+++ MATERIALS PROVIDED +++

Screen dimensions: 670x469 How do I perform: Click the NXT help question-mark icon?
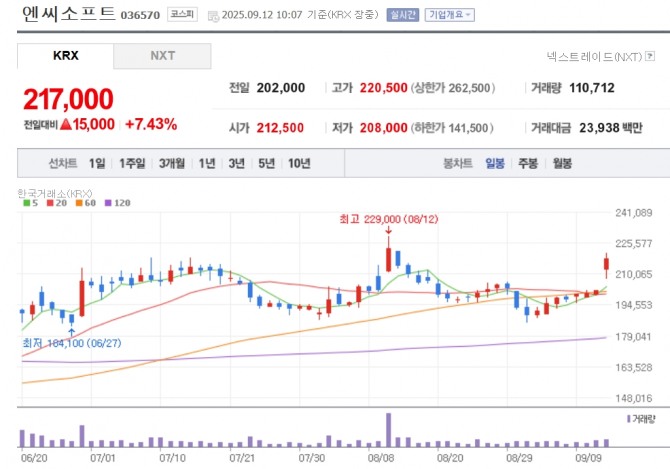tap(650, 56)
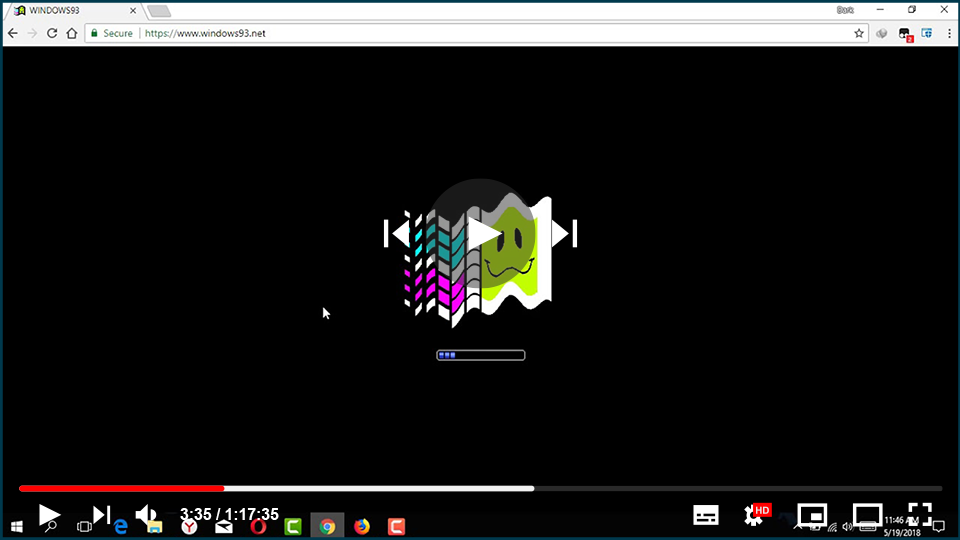Open video settings gear with HD badge
The image size is (960, 540).
coord(756,515)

+++

» WHAT THIS TASK INVOLVES:
Without the images, write out each line of the data verbatim.

» SOLUTION TO THE PROBLEM:
Screen dimensions: 670x469 How do I perform: Click the NXT help question-mark icon?
tap(650, 56)
Open video settings gear with HD badge
The image size is (960, 540).
coord(756,515)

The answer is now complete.